Excerpts from Jim Conrad's
Naturalist Newsletter

from the September 29, 2008 Newsletter written in Sabacché and issued from a ciber in nearby Tekit, Yucatán, MÉXICO
A WILD DATE

No, my hormones haven't reactivated. I mean "Wild Date" as in PHOENIX SYLVESTRIS, one of the date palms. Despite the name Wild Date, it doesn't grow wild here. A native of India, it's planted throughout the world's tropical zones.

So, the other late afternoon I was sauntering past the big landowner's gate, happened to glance inside, and there stood this ornamental Wild Date, which you can see below:

Wild Date, PHOENIX SYLVESTRIS

In the reddish, low-slanting sunlight it couldn't have been prettier. Every organism has a certain moment in its life when everything about it reaches a certain state of perfection, and surely that palm's moment was right then. The white dot in the blue sky at the palm's left is the Moon, so even the Moon cooperated.

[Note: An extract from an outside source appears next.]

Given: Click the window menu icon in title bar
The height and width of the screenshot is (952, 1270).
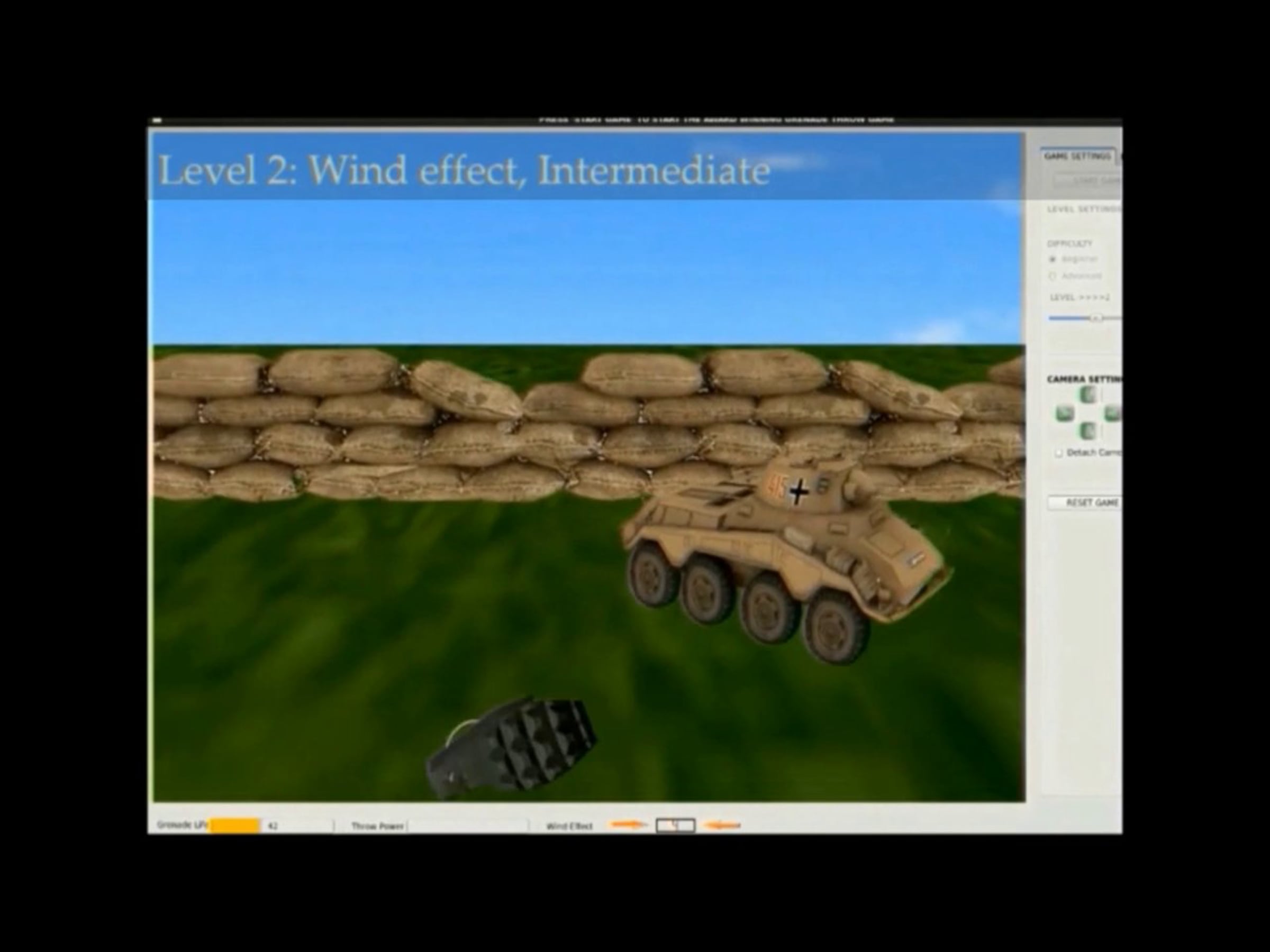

The orange items in the palm's center are clusters of numerous 3/4-inch-long fruits, seen close-up below:

Wild Date, PHOENIX SYLVESTRIS, fruits

When we refer to date palms in general we're speaking of the genus Phoenix. It's unclear whether that classical Greek name derives from the ancient Phoenicia or Egypt's fabled bird. THE Date Palm -- the one producing sweet, gummy dates people may still snip into their Christmas fruitcakes -- is a different species, Phoenix dactylifera.

The genus is fairly easy to identify, its two main field marks being that it bears pinnately compound (featherlike) fronds and the fronds' lower pinnae, or leaflets, are represented by stiff, often hard and sharp spines. In the last picture those spines are clearly visible.

Bailey's Manual of Cultivated Plants, so important to me that it's included in my backpack when I'm wandering like this, describes the spines as 1/5 to 2/5 inch long, but you can see that this one's are an inch or more long. I'm guessing that the deal is that the various ornamental date palm species have been hybridized to the extent that many or most have a few genes of other species, so maybe this one has some long-spine genes.

That's a young Wild Date in the picture, just starting to grow. The species reaches 50 feet and mature specimens have stout, columnar trunks. Species in Phoenix are dioecious, which means that they come in boy and girl trees, so obviously that's a lady in the picture. The Wild Date's sap is so sweet that sugar can be made from it.